Intrusion tip velocity controls the emplacement mechanism of sheet intrusions

Abstract

Space for intruding magma is created by elastic, viscous, and/or plastic deformation of host rocks. Such deformation impacts the geometries of igneous intrusions, particularly sills and dikes. For example, tapered intrusion tips indicate linear-elastic fracturing during emplacement, whereas fluidization of host rocks has been linked to development of elongate magma fingers with rounded tips. Although host rock fluidization has only been observed at the lateral tips of magma fingers, it is assumed to occur at their leading edges (frontal tips) and thereby control their propagation and geometry. Here, we present macro- and microstructural evidence of fluidized sedimentary host rock at the lateral tips of magma fingers emanating from the Shonkin Sag laccolith (Montana, western United States), and we explore whether fluidization could have occurred at their frontal tips.
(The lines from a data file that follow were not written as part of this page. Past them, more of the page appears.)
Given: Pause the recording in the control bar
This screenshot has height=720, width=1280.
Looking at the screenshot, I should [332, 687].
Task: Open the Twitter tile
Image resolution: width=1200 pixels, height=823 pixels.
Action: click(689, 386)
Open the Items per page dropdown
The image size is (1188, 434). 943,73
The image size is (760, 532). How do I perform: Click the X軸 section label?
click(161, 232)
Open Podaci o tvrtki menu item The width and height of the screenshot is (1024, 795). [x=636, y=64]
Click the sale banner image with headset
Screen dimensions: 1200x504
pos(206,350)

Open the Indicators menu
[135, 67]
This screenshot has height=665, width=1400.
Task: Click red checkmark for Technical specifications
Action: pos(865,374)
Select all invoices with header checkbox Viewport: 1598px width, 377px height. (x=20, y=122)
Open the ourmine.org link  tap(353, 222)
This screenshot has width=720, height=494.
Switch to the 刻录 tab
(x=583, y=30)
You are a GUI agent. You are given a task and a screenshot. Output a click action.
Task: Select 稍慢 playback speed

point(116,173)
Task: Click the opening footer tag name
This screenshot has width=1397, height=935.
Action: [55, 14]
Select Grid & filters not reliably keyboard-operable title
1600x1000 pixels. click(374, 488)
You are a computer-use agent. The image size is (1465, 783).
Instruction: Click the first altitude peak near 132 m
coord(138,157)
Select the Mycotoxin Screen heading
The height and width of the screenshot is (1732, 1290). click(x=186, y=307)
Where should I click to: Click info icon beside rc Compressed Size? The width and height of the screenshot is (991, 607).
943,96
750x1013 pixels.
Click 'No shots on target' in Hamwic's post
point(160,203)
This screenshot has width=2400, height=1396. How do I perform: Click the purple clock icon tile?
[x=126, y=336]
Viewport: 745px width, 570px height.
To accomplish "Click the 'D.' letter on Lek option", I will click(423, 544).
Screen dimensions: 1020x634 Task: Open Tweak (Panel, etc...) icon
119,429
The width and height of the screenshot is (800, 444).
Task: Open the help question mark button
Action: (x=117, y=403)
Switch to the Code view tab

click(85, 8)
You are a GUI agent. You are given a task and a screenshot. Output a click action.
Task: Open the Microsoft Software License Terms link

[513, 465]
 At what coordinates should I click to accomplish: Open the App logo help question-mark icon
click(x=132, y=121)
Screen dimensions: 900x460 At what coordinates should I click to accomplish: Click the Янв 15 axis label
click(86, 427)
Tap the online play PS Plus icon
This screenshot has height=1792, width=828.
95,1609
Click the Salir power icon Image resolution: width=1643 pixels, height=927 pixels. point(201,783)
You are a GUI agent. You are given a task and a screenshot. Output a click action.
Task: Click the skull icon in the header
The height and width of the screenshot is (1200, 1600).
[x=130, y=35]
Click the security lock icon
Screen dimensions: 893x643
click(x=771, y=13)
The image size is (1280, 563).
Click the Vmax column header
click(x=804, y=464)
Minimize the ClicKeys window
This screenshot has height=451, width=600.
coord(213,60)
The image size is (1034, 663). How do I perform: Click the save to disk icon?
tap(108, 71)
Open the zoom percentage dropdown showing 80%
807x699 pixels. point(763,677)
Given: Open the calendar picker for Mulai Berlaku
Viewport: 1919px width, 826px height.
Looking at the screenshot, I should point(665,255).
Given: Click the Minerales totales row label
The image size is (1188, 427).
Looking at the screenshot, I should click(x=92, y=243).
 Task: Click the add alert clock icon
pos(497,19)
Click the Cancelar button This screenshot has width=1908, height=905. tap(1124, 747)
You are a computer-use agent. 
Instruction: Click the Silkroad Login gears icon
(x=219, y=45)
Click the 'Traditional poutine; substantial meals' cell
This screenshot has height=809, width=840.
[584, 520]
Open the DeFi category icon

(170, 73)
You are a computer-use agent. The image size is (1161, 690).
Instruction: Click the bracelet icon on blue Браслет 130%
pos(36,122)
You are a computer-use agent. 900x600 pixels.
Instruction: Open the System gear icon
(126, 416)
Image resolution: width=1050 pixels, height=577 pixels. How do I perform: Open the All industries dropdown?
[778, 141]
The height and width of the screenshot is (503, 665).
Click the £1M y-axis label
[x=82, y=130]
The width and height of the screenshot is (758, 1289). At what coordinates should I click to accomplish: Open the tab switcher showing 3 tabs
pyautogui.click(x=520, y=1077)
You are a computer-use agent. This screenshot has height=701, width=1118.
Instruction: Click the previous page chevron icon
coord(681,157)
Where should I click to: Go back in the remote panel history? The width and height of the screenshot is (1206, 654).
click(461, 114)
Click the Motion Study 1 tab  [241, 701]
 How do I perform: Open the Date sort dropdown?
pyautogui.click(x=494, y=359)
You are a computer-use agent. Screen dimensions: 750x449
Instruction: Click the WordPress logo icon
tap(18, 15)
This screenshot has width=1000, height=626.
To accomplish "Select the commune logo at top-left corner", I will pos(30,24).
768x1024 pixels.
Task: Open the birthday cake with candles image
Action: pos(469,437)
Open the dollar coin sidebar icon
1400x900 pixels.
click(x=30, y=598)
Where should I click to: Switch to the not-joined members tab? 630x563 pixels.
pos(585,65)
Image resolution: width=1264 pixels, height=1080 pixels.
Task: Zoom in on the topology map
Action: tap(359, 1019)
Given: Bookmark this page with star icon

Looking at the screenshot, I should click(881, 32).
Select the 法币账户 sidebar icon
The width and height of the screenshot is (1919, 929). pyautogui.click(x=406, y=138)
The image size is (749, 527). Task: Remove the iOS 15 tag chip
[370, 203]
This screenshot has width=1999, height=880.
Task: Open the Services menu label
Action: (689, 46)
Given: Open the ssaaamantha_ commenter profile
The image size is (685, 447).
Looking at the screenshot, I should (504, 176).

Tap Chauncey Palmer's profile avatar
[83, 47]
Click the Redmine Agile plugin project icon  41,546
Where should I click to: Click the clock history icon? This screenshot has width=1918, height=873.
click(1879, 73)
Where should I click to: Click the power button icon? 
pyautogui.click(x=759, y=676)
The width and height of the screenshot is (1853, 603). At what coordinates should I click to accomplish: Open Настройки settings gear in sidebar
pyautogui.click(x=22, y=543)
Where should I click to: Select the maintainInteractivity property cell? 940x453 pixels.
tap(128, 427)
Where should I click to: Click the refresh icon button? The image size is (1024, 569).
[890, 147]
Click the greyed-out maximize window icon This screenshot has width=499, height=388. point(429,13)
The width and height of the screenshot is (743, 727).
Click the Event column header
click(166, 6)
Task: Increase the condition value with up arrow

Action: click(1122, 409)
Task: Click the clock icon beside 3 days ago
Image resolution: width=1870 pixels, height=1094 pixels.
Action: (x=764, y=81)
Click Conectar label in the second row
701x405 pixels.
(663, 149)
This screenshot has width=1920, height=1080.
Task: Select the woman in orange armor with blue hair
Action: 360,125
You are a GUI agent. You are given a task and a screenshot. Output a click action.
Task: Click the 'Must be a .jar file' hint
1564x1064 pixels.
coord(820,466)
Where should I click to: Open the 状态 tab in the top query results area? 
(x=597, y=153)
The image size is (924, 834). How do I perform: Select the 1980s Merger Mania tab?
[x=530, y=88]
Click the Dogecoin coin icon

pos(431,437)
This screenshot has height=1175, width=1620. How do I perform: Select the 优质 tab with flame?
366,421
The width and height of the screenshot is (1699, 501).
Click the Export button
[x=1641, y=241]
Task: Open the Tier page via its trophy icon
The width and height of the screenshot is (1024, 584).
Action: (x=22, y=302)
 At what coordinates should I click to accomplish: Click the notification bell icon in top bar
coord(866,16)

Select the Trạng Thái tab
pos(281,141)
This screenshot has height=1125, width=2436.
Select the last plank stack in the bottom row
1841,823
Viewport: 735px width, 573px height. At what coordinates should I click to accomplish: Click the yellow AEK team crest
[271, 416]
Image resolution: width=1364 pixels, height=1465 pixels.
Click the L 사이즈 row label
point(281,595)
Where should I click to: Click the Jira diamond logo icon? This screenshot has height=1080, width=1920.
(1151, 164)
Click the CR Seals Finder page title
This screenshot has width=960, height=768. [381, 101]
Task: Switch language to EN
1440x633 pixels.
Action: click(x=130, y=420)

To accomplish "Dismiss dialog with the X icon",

Specifically, we combine heat diffusion modeling and fracture tip velocity estimates to show that: (1) low intrusion tip velocities (≤10−5 m s−1) allow pore fluids ahead of the intrusion to reach temperatures sufficient to cause fluidization, but (2) when tip velocities are high (∼0.01−1 m s−1), which is typical for many sheet intrusions, fluidization ahead of propagating tips is inhibited. Our results suggest that intrusion tip velocity (i.e., strain rate) is a first-order control on how rocks accommodate magma. Spatially and temporally varying velocities of lateral and frontal tips suggest that deformation mechanisms at these sites may be decoupled, meaning magma finger formation may not require host rock fluidization. It is thus critical to consider strain rate and three-dimensional intrusion geometry when inferring dominant magma emplacement mechanisms.